Ellen White, Religious Liberty and Prohibition

When confronted with the notion that Church and State must remain separated, the subject of voting against Prohibition is quickly brought.  There is no denying the fact that Ellen G. White and the Adventist Pioneers saw the consumption of alcohol as a pernicious evil. There is near unanimity in the condemnation of alcohol consumption in the early stages of the Adventist Church, and for very good reasons. In a sermon delivered at Battle Creek on March 16, 1867, James White said,

But here is the great fact in the history of the past. Who has not seen the impatience of the drunkard? Some are very impatient as the brain is fired, and the spirit maddened with drink. See the wife and the children fleeing as they see the husband and father returning from his debauch. - James White, quoted in The Advent Review and Sabbath Herald, April 9, 1867

In Counsels for the Church, Ellen White penned a warning:

When the appetite for spirituous liquor is indulged, the man voluntarily places to his lips the draft which debases below the level of the brute him who was made in the image of God. Reason is paralyzed, the intellect is benumbed, the animal passions are excited, and then follow crimes of the most debasing character. – Counsels for the Church, pg. 103

There is a reason why Ellen White encouraged the political vote in favor of prohibition over many other moral issues afflicting the Nation at the time. One only need to turn on the local news to see examples of inebriates causing harm to others while under the influence. A recent, well-known example would be the “Affluenza Teen:"  The same principle can apply to mind-altering drugs as well.

INFORMATION SHOWN |

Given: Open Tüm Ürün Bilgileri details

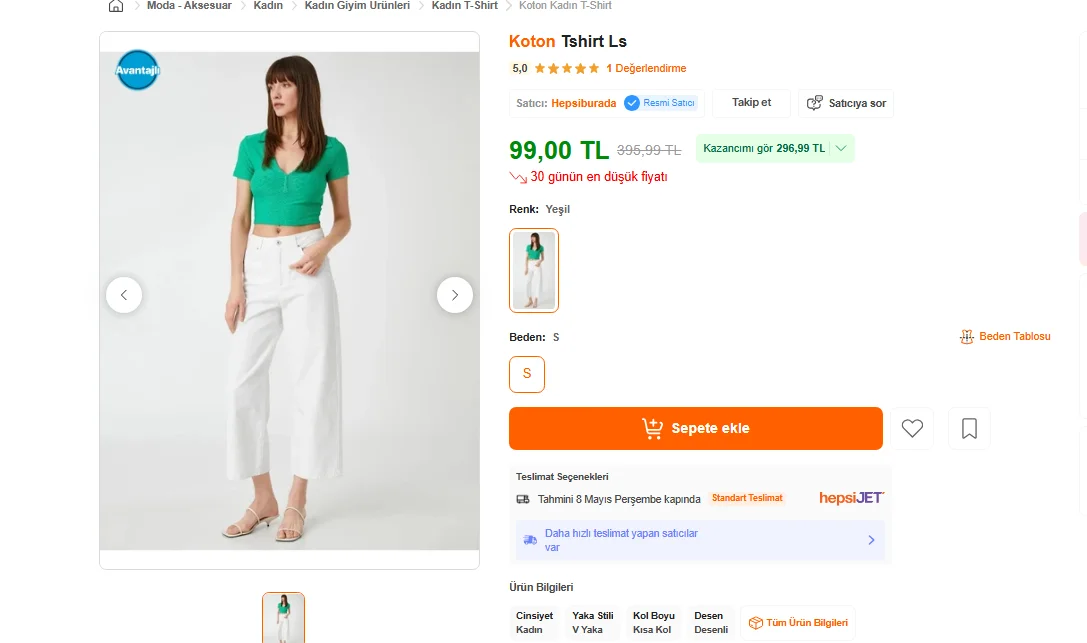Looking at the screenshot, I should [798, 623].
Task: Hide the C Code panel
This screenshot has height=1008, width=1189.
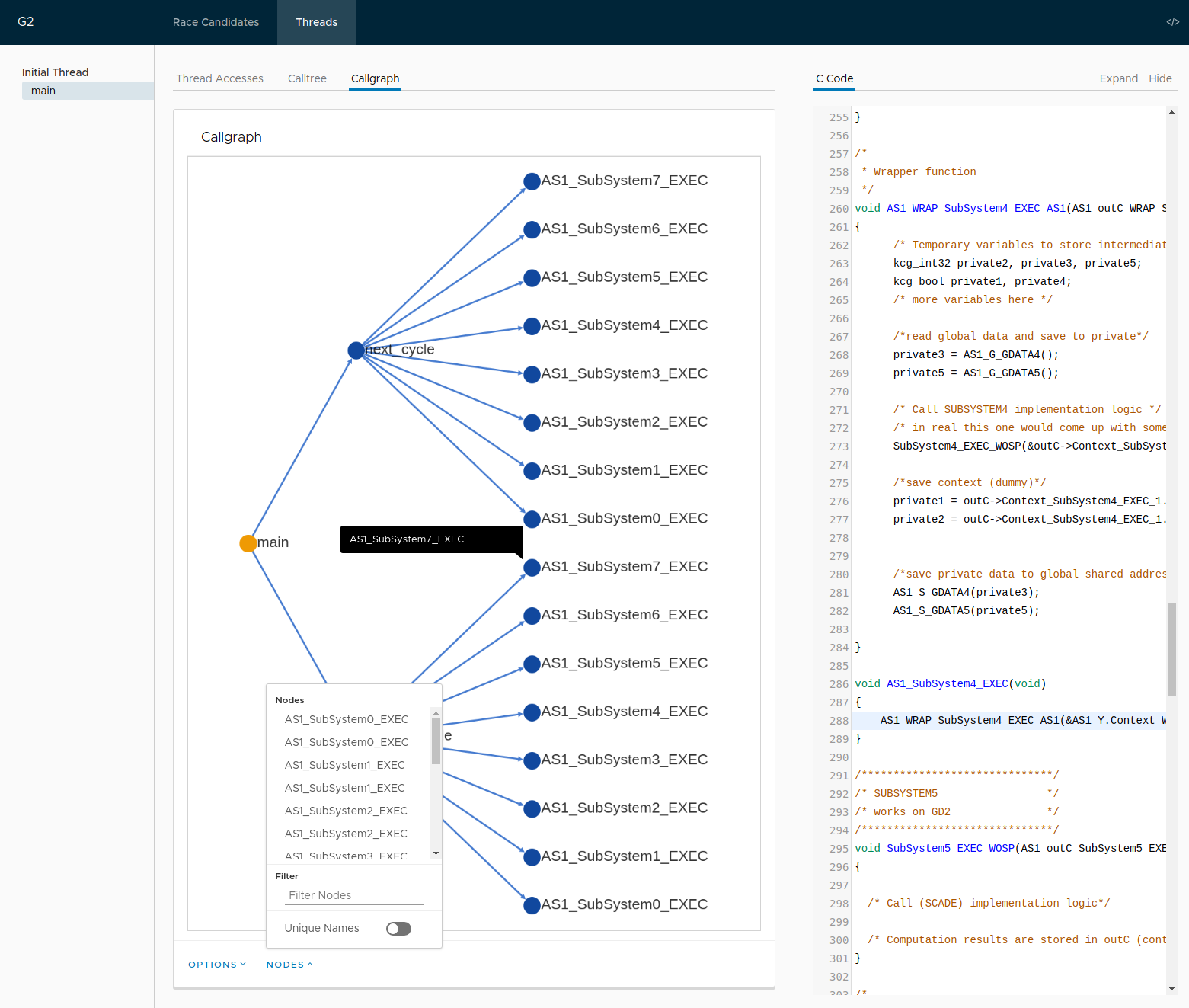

SHORT TASK 1 | Revise the passage of the piece on Ellen White and Prohibition that opens with "When the appetite" and closes with "drugs as well.", replacing "intellect" with "mind".
SHORT TASK 2 | According to the piece on Ellen White and Prohibition, where and when did James White deliver the quoted sermon?
This material is drawn from a separate source.

EXERCISE OUTPUT 1 |
When the appetite for spirituous liquor is indulged, the man voluntarily places to his lips the draft which debases below the level of the brute him who was made in the image of God. Reason is paralyzed, the mind is benumbed, the animal passions are excited, and then follow crimes of the most debasing character. – Counsels for the Church, pg. 103

There is a reason why Ellen White encouraged the political vote in favor of prohibition over many other moral issues afflicting the Nation at the time. One only need to turn on the local news to see examples of inebriates causing harm to others while under the influence. A recent, well-known example would be the “Affluenza Teen:"  The same principle can apply to mind-altering drugs as well.

EXERCISE OUTPUT 2 | At Battle Creek on March 16, 1867.